__EXERCISE__. Each line below is to be repeated exactly; any picture is to be left out.

Stored data:
···

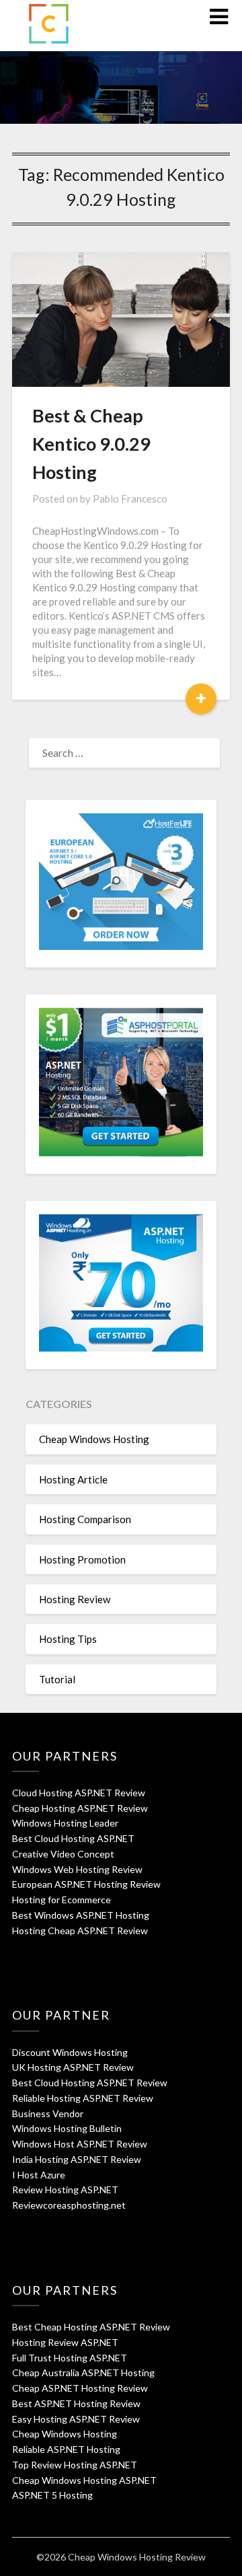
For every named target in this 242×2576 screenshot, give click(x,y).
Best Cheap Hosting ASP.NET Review (91, 2326)
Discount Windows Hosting (70, 2052)
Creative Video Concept (63, 1854)
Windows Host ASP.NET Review (79, 2143)
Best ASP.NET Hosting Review (76, 2403)
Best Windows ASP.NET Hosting (80, 1915)
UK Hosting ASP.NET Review (73, 2067)
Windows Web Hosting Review (77, 1869)
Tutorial (57, 1679)
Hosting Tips (68, 1639)
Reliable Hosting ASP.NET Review (82, 2098)
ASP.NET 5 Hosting (52, 2495)
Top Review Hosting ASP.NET (74, 2464)
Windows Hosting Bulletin (67, 2128)
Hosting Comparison (85, 1519)
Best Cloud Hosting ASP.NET (73, 1838)
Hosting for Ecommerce (61, 1899)
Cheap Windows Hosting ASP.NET (84, 2480)
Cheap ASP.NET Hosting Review (80, 2388)
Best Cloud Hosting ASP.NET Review (89, 2082)
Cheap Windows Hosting (94, 1439)
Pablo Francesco (130, 498)
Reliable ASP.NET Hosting (66, 2449)
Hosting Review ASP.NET (65, 2342)
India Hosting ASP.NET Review (76, 2159)
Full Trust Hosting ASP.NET (69, 2357)
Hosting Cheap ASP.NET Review (80, 1930)
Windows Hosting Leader (65, 1823)
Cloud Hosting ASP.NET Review (78, 1792)
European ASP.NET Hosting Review (86, 1884)
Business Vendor (47, 2113)
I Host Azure (38, 2174)
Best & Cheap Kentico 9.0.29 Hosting (91, 443)
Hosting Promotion (82, 1559)
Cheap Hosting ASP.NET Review (80, 1808)
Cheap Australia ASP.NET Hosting (83, 2372)
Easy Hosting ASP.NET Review (76, 2419)
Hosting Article (73, 1479)
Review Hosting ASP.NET (65, 2189)
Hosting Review (74, 1599)
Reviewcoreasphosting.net (69, 2205)
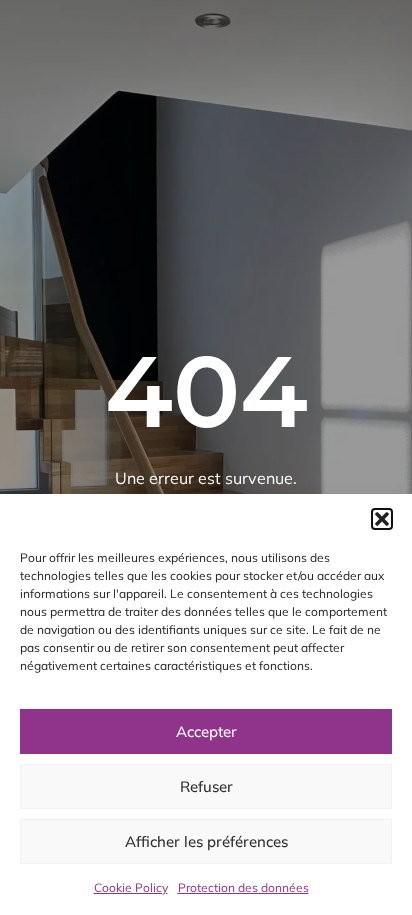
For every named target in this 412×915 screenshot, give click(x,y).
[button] (382, 519)
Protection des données (243, 887)
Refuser (206, 786)
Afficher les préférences (206, 841)
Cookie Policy (131, 887)
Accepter (206, 731)
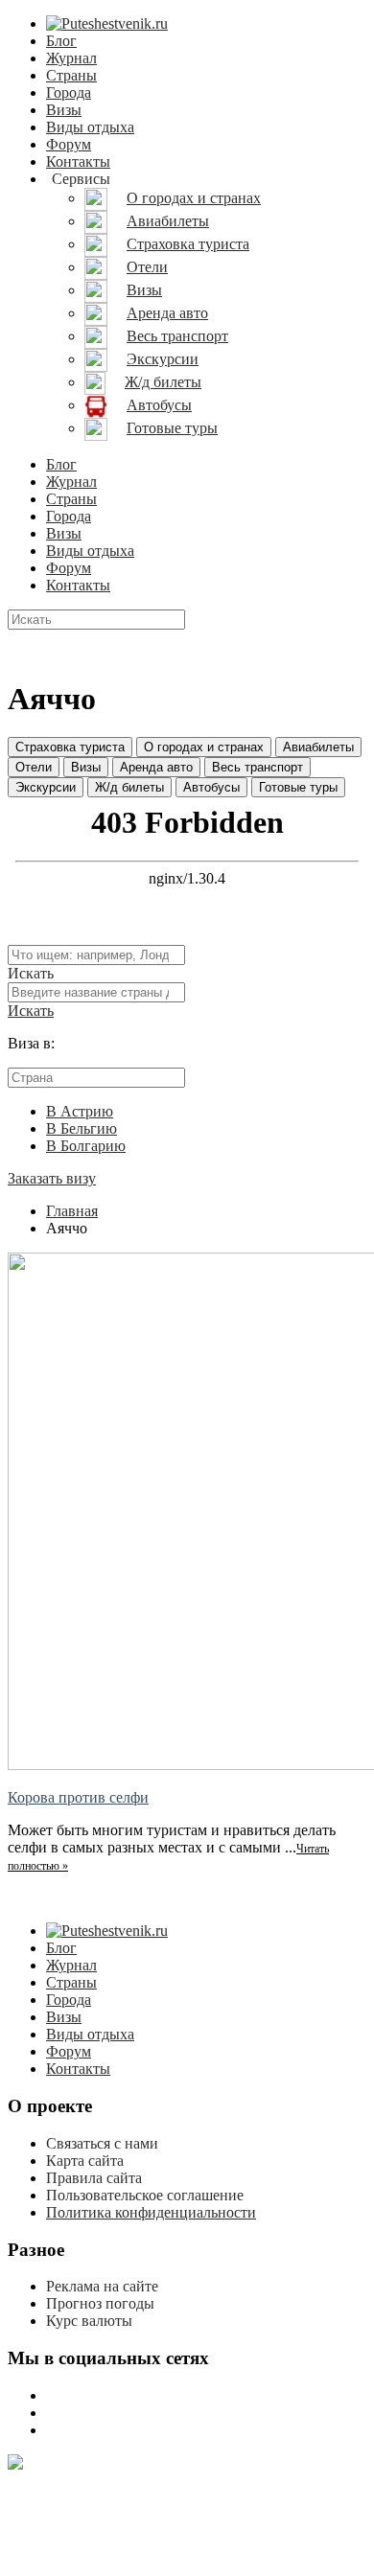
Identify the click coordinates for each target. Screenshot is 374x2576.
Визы (64, 110)
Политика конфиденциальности (151, 2212)
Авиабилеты (318, 747)
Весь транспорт (257, 767)
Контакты (78, 161)
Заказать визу (52, 1178)
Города (68, 92)
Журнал (71, 58)
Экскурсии (45, 787)
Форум (68, 144)
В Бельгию (81, 1128)
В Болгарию (86, 1146)
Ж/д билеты (129, 787)
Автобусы (211, 787)
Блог (61, 41)
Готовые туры (298, 787)
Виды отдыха (90, 127)
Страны (71, 75)
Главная (72, 1211)
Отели (33, 767)
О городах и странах (204, 747)
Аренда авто (156, 767)
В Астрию (79, 1111)
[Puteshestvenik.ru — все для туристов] (107, 23)
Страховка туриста (70, 747)
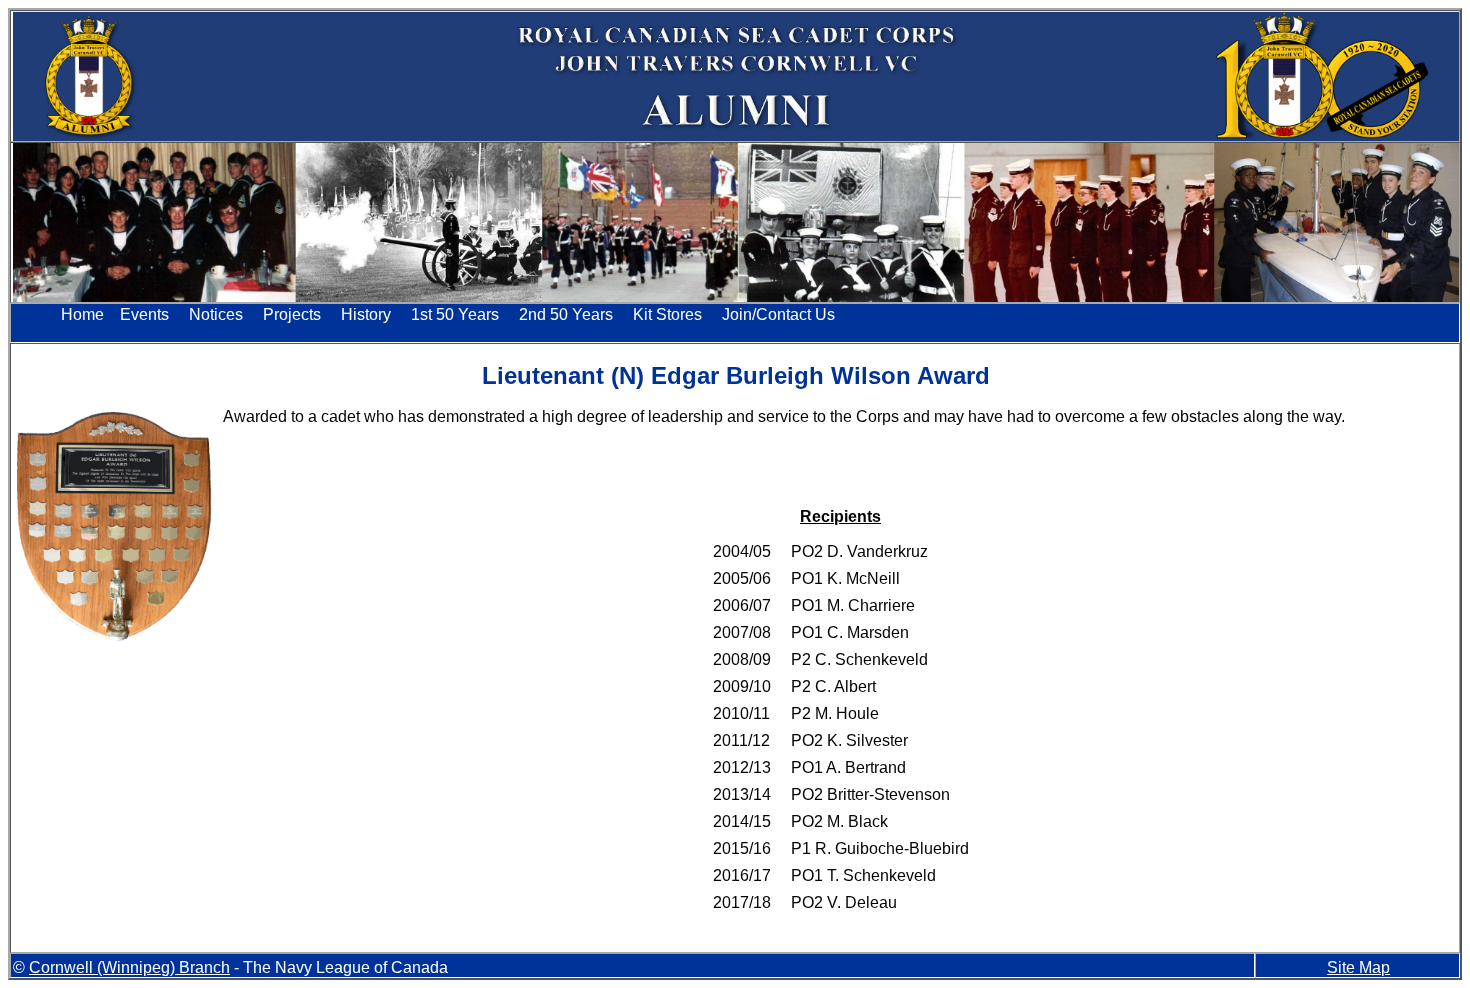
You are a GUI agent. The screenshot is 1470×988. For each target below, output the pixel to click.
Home (82, 314)
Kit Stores (667, 314)
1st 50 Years (455, 314)
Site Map (1358, 967)
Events (144, 314)
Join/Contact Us (778, 314)
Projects (292, 314)
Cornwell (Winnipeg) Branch (129, 967)
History (366, 314)
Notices (216, 314)
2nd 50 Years (566, 314)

···

__ANSWER FOR THE TASK__.
For every named target in this 242×2576 screenshot, give click(x,y).
Best Cheap Hosting ASP.NET Review (91, 2326)
Discount Windows Hosting (70, 2052)
Creative Video Concept (63, 1854)
Windows Host ASP.NET Review (79, 2143)
Best ASP.NET Hosting Review (76, 2403)
Best Windows ASP.NET Hosting (80, 1915)
UK Hosting ASP.NET Review (73, 2067)
Windows Web Hosting Review (77, 1869)
Tutorial (57, 1679)
Hosting Tips (68, 1639)
Reliable Hosting ASP.NET Review (82, 2098)
ASP.NET 5 Hosting (52, 2495)
Top Review Hosting ASP.NET (74, 2464)
Windows Hosting Bulletin (67, 2128)
Hosting Comparison (85, 1519)
Best Cloud Hosting ASP.NET (73, 1838)
Hosting for Ecommerce (61, 1899)
Cheap Windows Hosting ASP.NET (84, 2480)
Cheap ASP.NET Hosting Review (80, 2388)
Best Cloud Hosting ASP.NET Review (89, 2082)
Cheap Windows Hosting (94, 1439)
Pablo Francesco (130, 498)
Reliable ASP.NET Hosting (66, 2449)
Hosting Review ASP.NET (65, 2342)
India Hosting ASP.NET Review (76, 2159)
Full Trust Hosting ASP.NET (69, 2357)
Hosting Cheap ASP.NET Review (80, 1930)
Windows Hosting Leader (65, 1823)
Cloud Hosting ASP.NET Review (78, 1792)
European ASP.NET Hosting Review (86, 1884)
Business Vendor (47, 2113)
I Host Azure (38, 2174)
Best & Cheap Kentico 9.0.29 Hosting (91, 443)
Hosting Promotion (82, 1559)
Cheap Hosting ASP.NET Review (80, 1808)
Cheap Australia ASP.NET Hosting (83, 2372)
Easy Hosting ASP.NET Review (76, 2419)
Hosting Article (73, 1479)
Review Hosting ASP.NET (65, 2189)
Hosting Review (74, 1599)
Reviewcoreasphosting.net (69, 2205)
For every named target in this 412×915 screenshot, give click(x,y).
[button] (382, 519)
Protection des données (243, 887)
Refuser (206, 786)
Afficher les préférences (206, 841)
Cookie Policy (131, 887)
Accepter (206, 731)
Identify the click coordinates for each target. Screenshot is 374x2576.
Визы (64, 110)
Политика конфиденциальности (151, 2212)
Авиабилеты (318, 747)
Весь транспорт (257, 767)
Контакты (78, 161)
Заказать визу (52, 1178)
Города (68, 92)
Журнал (71, 58)
Экскурсии (45, 787)
Форум (68, 144)
В Бельгию (81, 1128)
В Болгарию (86, 1146)
Ж/д билеты (129, 787)
Автобусы (211, 787)
Блог (61, 41)
Готовые туры (298, 787)
Виды отдыха (90, 127)
Страны (71, 75)
Главная (72, 1211)
Отели (33, 767)
О городах и странах (204, 747)
Аренда авто (156, 767)
В Астрию (79, 1111)
[Puteshestvenik.ru — все для туристов] (107, 23)
Страховка туриста (70, 747)
You are a GUI agent. The screenshot is 1470×988. For each target below, output the pixel to click.
Home (82, 314)
Kit Stores (667, 314)
1st 50 Years (455, 314)
Site Map (1358, 967)
Events (144, 314)
Join/Contact Us (778, 314)
Projects (292, 314)
Cornwell (Winnipeg) Branch (129, 967)
History (366, 314)
Notices (216, 314)
2nd 50 Years (566, 314)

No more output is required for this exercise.